The Uncanny
We live in an increasingly image-saturated world dominated by photographs and other illustrative depictions that celebrate marketable notions of beauty, traditional hallmarks of a successful life, and contemporary notions of "the picturesque." I find myself drawn to imagery that challenges hegemonic notions of beauty and attendant sociological and socioeconomic notions of what has inherent value. In his 1906 essay "On the Psychology of the Uncanny,” German Psychiatrist Ernst Jentsch wrote of both the familiar and the uncanny, or in his language, the "unheimlich." He wrote, "It is an old experience that the traditional, the usual and the hereditary is dear and familiar to most people, and that they incorporate the new and the unusual with mistrust, unease and even hostility." I have found that this sense of hostility, rather than a straightforward violent or abhorrent response, often manifests itself in one of the oldest anthropological reactions to the unfamiliar: laughter (the bearing of teeth,) unease, and feelings of awkwardness.

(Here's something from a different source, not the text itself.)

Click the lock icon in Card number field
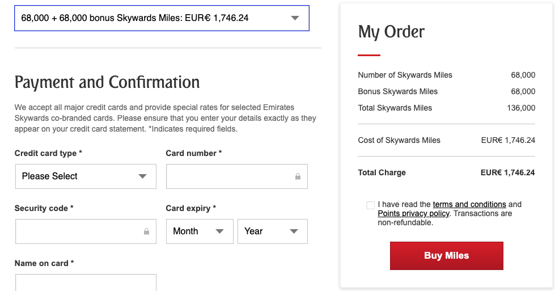 298,176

As I look for my own version of Henri Cartier-Bresson's "Decisive Moment," I often find myself drawn to the unfamiliar, the socially and socio-economically provocative, and the aesthetically unwieldy. In this small collection of photographs, I have tried to capture a similar sense of the uncanny that is present the work of Martin Parr, Todd Hido, Gregory Crewdson, Philip-Lorca diCorcia, the untraditional and disenfranchised subject matter of Diane Arbus, the hyperreal but unsettling sculpture of Duane Hanson, and the images of wax figurines in Hiroshi Sugimoto's "Portraits," a substantial departure from his traditionally modernist work focused on natural phenomena.
Ultimately, images of the uncanny subvert our notions of what is expected, normal, aesthetically pleasing, healthy, socially acceptable, and what holds inherent value. In this way, they expand on notions of what it means to be human in the world and of the myriad ways that we can inhabit it.